Come si scriveva, il libro propone problemi (e soluzioni) epistemologici. Sappiamo quanto siano complessi i sistemi che tentano di provare un criterio unico di verità. Il filosofo gallese ci descrive il suo punto di vista, ma impressiona l'umiltà con la quale ammette i limiti delle definizioni finali a cui giunge. Un filosofo che sa, relativamente alla sua visione personale, eppure si pone sempre domande e si mette sempre in gioco. Un uomo che, nonostante sia sull'orlo di un precipizio, riflette sui suoi dubbi e sulla sua passione verso la conoscenza.
Nel testo non sono citati autori (se non quando necessario i più rappresentativi), non ci sono citazioni da libri oscuri o esclusivi, gli argomenti sono spiegati come se fosse un libro per chiunque si abbandoni alle speculazioni filosofiche; è questa la grandezza del volume.

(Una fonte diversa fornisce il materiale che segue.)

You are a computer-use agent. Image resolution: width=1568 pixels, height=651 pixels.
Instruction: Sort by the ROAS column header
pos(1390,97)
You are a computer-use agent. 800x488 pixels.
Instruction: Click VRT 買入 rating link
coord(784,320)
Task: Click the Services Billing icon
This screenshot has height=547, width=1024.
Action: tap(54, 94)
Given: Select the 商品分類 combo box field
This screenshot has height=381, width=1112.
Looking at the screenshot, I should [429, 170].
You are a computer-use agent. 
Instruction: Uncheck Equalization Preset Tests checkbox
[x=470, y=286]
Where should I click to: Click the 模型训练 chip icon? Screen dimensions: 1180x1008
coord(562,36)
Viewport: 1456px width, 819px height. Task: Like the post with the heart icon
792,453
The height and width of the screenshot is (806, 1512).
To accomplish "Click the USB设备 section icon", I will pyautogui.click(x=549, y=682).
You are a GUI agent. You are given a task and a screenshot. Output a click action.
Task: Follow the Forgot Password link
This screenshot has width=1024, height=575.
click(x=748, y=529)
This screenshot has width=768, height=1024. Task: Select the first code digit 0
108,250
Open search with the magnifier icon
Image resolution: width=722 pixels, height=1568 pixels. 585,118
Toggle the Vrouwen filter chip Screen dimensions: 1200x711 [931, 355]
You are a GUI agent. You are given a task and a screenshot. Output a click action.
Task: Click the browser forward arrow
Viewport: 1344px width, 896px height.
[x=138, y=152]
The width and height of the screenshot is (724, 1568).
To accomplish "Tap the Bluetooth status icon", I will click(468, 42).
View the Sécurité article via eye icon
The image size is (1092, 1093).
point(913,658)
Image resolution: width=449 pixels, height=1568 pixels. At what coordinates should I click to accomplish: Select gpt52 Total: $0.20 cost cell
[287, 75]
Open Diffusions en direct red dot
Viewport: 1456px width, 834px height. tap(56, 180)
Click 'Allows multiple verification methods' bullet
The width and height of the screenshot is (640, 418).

E' ovvio che occorre leggerlo passo dopo passo, ma non si ha mai la sensazione di restare da soli in tale cammino.
Gli ultimi capitoli, dopo che sono state smantellate o affinate vecchie teorie (la pars destruens, direbbero i filosofi), sono l'espressione del pensiero (la pars costruens) - non condivisibile per me nondimeno estremamente lucida - del filosofo platonico.
Alla fine ne viene fuori l'uomo con tutti i suoi limiti, che non può permettersi di cogliere definitivamente la verità. Niente assolutismi, niente certezze, rimangono solamente la consapevolezza dei propri limiti e un ineliminabile quanto profondo desiderio di conoscenza.